Materials 101

A friend suggested I post about the materials that I use.

One of the most important lessons I learned while in art school was to use high quality supplies. Cheap paper, brushes and paints will do you no good.

The materials I use now are the same ones I used as a student – Windsor Newton brushes and paints (watercolor and gouache) and Arches paper. That’s it.

Here is the set up on my desktop when I paint. Brushes to the left, stretched paper in the middle, and palette and water to the right.

desktop

Brushes:

In my junior year at RISD, a teacher introduced me to W&N’s series 7 brushes. He extolled them as the gold standard of watercolor brushes. He was right. He claimed that while they were expensive – he was right – they would last a lifetime.
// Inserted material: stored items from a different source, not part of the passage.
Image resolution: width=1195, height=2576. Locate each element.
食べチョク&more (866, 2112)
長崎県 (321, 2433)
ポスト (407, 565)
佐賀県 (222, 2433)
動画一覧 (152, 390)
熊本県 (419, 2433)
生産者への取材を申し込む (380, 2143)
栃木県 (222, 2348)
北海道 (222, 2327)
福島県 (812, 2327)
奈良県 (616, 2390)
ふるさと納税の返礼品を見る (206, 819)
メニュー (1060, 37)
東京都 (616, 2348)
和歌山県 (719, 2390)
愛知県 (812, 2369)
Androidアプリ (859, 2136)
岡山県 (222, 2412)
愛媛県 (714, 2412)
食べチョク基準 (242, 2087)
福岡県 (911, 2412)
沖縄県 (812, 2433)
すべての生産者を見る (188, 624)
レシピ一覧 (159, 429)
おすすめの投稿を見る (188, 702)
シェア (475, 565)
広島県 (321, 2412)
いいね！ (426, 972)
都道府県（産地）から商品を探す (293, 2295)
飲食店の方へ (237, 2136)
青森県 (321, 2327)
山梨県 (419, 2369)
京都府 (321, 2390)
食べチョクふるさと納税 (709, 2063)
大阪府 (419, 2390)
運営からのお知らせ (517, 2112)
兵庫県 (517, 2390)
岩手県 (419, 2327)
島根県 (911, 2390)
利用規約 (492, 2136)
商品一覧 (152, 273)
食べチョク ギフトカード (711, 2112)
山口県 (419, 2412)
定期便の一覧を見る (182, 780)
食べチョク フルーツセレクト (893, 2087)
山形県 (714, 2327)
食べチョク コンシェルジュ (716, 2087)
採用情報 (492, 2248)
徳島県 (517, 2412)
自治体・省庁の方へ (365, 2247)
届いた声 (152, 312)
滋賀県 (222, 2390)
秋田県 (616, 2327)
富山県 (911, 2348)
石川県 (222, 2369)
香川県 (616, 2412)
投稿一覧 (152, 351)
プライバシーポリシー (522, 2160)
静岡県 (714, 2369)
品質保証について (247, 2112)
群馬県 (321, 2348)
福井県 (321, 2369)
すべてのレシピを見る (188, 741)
He was wrong.

Lester recommended getting a series 7, number 7. He said that that one brush was all we would need to paint any picture, and for a couple years that’s all I used.

Here it is, my first series 7:

brush 1

As you can see, it did not last me a lifetime. Here are some pieces I did in my senior year with that brush:

fish men 1a

fish boat a

fish men 2a

I eventually got new brushes, in other sizes as well.

brushes 2

I use from 000 to number 9 – plus a couple big flat brushes for large washes. I made a wooden brush rest on which I line them up. When I need a brush I want to know exactly where to find it, without searching all over my desk for it.

brushes 3

 

The two brushes on the left are small bristle brushes with the tips trimmed short that I use to lift out highlights.

Paper:

I’ve tried lots of papers – Fabriano, Whatman, etc. – and while they all have things to recommend them, I prefer Arches – both hot and cold press – 140 lb, occasionally 90 lb. I tried others mostly because I wanted a really white paper. Arches had a slight yellow cast which caused problems during the printing of books. During the separations the scanner would read the yellowish tone. To get a white white, the scanner would have to compensate for that tone. The color balance of the rest of the painting was affected. When Arches came out with their “bright white” paper, I was back for good.

I stretch the paper, which I covered in another post.

Paints:

Windsor Newton again, watercolor and gouache, artist’s grade:

paints

And Golden acrylics:

acrylics

I set up my palette to the right of my paper. I use three water jars – small, medium, large. The largest rinses off most of the paint and gets very dark, very quickly. The medium jar gets almost all the rest and the small jar is a final rinse to make sure. I started this in art school, on direct order from another teacher.

palette

In the little tray to the right of the palette is a syringe. I use this to fill the wells in the palette.

Other materials:

I use mechanical pencils with lead refills. No shavings to deal with:

pencils

On the left is an electric eraser. I don’t use the eraser. The thing next to it is a sharpener attachment. It fits into the top and spins really fast and creates a very sharp point. Poking the point into a piece of Styrofoam cleans the dust off.

Drafting tools:

These were my father’s from when he was in engineering school:

Drafting Tools 2

He gave them to me when I was a kid and I use them – all the time – to this day.

Music:

As important as any of the other things mentioned her is what I listen to as I work.

Kids, this is a “stereo”:

stereo

Hooked up to it are my computer files. There are also CD’s.

A portion of what’s under my worktable:

CD's 1

Believe it or not, they are in alphabetical order.

After decades, I sold most of my vinyl. I carried thousands of albums up and down many, many steps over the years. No more. I kept a couple hundred that have meaning, plus I still buy a few each year:

LP's

There’s plenty of other stuff that I use (Canson tracing paper in particular), but these have been the essentials since my student days.